Using diagrams

Diagrams are graphics that can help explain information or enhance understanding including:

  • process maps
  • flow charts
  • decision trees

Diagrams can be a useful illustrative tool but can present issues with accessibility and text duplication. If your content can be published and understood as plain HTML text, a diagram is not needed.

All diagrams published on the ONS website must be created by the Digital Design team. The Content Design team will assess requests and work with Digital Design to advise on the best way to present your content for the user.

Identifying user needs

To use a diagram, there must be a clear user need to visualise a complicated process with multiple elements that relate to each other. Ask yourself whether this need can be met with clearly written text rather than a diagram.

Consider the following:

  • what is the message you would be trying to communicate with a diagram?
  • are you trying to communicate too much information in one diagram?

By explaining the message as succinctly as possible in the text rather than using an image, you can avoid duplicating content and ensure the website is accessible for everyone.

If you are unsure whether a diagram would meet your users’ needs, contact content.design@ons.gov.uk for guidance.

Design principles for diagrams

Only images created by the Digital Design team will be used on the ONS website. This ensures all diagrams:

  • are clear and easy to understand
  • follow normal reading direction, from left to right and top to bottom
  • use simple shapes and as few different shapes as possible
  • have a clear starting point
  • have minimal text and annotations
  • do not rely on colour alone to convey meaning

Any diagrams drafted in landscape may need to be redesigned as portrait to fit within the website’s 640-pixel width. Any text displayed on the website will be in a 16-point font size, so use as few words as possible in your draft.

We currently publish all images as PNG. Our goal is to move towards the more accessible SVG format in the future.

All diagrams should also have accompanying alt text for accessibility.

Before
The following diagram is an example of a draft submitted for publication on the ONS website by an output author.

An example of a draft submitted for publication on the ONS website by an output author.

After
The following diagram is a new version created by our designers and in line with our design principles. This version includes a clearer font and a simpler design that is easy to understand.

A new version of a diagram created by our designers and in line with our design principles

Diagrams and accessibility

Users of all levels of expertise have accessibility needs and use screen readers and other assistive technology. Accessibility in diagrams is a challenge as assistive technology cannot read the content in images. Those using these tools will require the information to be provided as alt text. 

We have a legal obligation to make our content accessible. More information is available in our accessibility statement. 

Using text instead of a diagram

We recommend using text structured under headings and subheadings instead of a diagram because it means that: 

  • the content is accessible to more users 
  • the content can easily be updated
  • users can zoom and alter the size of text
  • search engines can read the text and display it in search results
  • it displays better on a mobile device than an image 

Any diagram must add a level of understanding and value beyond what can be conveyed by written text. If your diagram does not have a clear user need, it is unlikely to be approved by Digital Publishing.  

Venn diagram

Venn diagram with too much text

This diagram could simply be rewritten as plain text which would be clearer and more accessible.

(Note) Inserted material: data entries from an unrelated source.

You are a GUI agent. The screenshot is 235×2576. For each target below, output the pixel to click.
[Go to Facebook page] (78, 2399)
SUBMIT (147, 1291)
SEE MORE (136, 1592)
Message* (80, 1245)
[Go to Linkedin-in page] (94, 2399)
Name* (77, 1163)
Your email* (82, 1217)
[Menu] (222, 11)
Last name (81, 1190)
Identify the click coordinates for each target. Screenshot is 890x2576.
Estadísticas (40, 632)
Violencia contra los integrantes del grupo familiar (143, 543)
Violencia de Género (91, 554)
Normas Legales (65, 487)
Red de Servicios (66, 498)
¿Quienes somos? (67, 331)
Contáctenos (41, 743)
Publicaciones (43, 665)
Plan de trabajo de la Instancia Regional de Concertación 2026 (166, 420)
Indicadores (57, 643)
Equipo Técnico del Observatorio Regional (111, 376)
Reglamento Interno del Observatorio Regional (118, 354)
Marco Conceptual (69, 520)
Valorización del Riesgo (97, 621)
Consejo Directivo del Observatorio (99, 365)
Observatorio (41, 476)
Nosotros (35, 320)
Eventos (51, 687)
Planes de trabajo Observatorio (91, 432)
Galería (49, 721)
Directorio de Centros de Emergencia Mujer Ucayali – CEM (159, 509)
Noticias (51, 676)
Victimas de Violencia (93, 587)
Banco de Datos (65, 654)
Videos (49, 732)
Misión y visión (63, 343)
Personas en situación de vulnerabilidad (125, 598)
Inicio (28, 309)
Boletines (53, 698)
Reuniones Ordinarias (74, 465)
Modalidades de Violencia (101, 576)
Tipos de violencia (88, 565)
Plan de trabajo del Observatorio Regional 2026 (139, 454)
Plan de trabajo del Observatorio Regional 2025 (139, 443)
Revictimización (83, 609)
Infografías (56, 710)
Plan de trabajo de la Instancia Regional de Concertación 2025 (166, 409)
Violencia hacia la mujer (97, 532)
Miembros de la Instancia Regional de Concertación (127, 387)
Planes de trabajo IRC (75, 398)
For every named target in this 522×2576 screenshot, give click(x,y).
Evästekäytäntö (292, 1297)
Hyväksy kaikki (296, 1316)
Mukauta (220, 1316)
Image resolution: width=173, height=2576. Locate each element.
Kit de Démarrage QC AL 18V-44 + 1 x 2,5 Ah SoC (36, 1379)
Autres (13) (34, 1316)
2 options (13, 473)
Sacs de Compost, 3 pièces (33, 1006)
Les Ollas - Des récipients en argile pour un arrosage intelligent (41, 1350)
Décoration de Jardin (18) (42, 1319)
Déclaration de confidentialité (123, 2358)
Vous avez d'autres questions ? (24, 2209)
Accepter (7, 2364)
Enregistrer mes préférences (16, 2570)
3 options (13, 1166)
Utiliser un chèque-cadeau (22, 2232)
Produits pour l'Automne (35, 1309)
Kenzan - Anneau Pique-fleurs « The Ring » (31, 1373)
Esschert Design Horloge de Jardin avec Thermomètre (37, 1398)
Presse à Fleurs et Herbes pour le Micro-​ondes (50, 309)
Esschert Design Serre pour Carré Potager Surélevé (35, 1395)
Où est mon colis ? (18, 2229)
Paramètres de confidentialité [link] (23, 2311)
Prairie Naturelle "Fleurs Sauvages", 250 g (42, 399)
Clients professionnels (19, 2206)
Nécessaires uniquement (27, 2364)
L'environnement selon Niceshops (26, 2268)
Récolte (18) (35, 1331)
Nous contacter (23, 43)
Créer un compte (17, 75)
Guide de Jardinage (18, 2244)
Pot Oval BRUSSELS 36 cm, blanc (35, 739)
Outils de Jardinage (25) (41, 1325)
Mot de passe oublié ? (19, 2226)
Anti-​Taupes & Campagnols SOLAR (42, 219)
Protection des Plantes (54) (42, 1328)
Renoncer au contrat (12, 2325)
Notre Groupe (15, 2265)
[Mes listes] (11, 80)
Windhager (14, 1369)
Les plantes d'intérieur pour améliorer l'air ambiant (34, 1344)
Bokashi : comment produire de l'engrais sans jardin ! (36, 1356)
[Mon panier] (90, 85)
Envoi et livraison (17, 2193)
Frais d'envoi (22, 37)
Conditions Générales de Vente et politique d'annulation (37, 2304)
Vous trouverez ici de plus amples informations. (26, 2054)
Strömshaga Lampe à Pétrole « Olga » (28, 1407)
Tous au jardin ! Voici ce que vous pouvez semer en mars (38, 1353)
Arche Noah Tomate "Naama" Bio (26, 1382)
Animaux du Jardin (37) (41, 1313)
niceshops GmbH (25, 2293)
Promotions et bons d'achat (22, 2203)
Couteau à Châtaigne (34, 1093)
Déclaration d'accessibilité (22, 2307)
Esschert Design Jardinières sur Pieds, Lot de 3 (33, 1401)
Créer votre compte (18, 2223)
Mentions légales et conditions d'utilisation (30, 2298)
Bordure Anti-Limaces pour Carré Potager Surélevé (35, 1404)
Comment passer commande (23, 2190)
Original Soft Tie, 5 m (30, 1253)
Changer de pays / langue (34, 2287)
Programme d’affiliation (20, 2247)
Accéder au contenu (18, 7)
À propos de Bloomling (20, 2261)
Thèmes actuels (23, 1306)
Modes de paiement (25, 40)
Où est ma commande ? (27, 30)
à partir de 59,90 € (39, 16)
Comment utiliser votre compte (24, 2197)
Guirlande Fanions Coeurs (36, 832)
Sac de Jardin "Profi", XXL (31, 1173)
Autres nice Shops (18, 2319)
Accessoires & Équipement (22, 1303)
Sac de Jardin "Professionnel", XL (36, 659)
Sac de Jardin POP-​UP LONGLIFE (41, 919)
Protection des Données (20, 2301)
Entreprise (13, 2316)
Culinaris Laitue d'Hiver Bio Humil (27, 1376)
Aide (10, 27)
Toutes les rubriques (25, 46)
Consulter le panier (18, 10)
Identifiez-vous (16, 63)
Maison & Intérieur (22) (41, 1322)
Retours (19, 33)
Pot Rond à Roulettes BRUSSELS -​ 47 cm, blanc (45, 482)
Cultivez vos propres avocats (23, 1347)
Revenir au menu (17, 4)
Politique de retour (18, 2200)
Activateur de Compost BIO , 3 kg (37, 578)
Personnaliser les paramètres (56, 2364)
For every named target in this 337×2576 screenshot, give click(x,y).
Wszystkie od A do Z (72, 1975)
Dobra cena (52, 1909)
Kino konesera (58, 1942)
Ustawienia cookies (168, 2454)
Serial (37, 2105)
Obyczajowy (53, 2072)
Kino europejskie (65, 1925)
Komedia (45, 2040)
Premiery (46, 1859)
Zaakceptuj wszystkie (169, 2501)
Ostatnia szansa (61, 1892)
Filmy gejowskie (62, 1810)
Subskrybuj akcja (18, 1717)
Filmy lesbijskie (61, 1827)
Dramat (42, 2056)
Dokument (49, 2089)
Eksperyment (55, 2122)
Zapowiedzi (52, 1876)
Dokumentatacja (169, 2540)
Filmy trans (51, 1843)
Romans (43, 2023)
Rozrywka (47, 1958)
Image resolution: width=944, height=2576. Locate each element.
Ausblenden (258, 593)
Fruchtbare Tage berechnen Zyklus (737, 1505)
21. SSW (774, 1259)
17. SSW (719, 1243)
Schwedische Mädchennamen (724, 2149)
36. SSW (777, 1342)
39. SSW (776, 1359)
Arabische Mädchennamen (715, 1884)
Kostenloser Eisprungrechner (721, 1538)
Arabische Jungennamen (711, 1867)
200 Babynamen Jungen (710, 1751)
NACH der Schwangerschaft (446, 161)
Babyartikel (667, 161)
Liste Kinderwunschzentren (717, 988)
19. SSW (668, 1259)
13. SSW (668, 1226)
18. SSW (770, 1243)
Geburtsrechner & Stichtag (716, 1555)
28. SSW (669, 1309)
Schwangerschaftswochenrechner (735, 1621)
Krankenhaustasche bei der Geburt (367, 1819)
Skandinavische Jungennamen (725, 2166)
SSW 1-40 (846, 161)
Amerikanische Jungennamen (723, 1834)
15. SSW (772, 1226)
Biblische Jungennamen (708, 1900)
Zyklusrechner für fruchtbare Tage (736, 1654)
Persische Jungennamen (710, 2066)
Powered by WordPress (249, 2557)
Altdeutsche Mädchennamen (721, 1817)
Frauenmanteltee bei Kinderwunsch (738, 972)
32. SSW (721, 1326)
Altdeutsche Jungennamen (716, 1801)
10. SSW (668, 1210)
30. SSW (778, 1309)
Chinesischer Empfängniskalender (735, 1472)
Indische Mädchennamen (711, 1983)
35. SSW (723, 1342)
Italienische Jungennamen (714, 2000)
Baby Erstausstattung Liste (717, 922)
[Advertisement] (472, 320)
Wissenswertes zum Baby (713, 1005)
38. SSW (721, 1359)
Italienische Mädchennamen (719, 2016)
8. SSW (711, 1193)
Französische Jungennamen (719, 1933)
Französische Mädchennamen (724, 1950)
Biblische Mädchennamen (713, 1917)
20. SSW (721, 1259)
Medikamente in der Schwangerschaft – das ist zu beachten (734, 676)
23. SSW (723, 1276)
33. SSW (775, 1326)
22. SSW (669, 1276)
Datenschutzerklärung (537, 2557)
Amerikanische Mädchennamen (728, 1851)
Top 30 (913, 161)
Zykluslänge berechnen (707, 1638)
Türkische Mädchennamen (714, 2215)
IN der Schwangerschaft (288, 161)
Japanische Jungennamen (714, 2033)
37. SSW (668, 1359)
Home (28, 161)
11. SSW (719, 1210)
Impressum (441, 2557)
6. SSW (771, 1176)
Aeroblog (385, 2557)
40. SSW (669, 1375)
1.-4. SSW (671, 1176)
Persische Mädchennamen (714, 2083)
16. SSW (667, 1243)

The following conventions are against house style as they are obstacles to accessibility:

  • symbols such as “&” and “/”
  • directional text
  • images and charts without alt text
  • superscript after dates such as “st” and “th”
  • blank cells in tables
  • carousels of images
  • walls of text
  • text tables

Table, chart or diagram?

Diagrams do not include data. If you are trying to visualise something that involves data, it needs to be a chart or a table. Contact publishing@ons.gov.uk if you are unsure which format is correct. 

Diagrams should not feature the structure or format of tables. Tables containing data should be built in HTML and tables containing text should be written out as plain text View our Tables guidance for an example of how to turn a text table into plain text.

Process for publishing diagrams

Once you have identified there is user need to use a diagram, email content.design@ons.gov.uk with:

  • the name and date of your release and, if known, the number of the Sharepoint tracker
  • the title and the main message of the diagram
  • any links or attachments to prototypes or rough sketches you have in an editable format so that text can be manipulated

Content Design will work with the Digital Design team to find the best way to present your content.  

We are constantly improving based on research and best practice. Any significant changes to our guidance are available on the Updates page.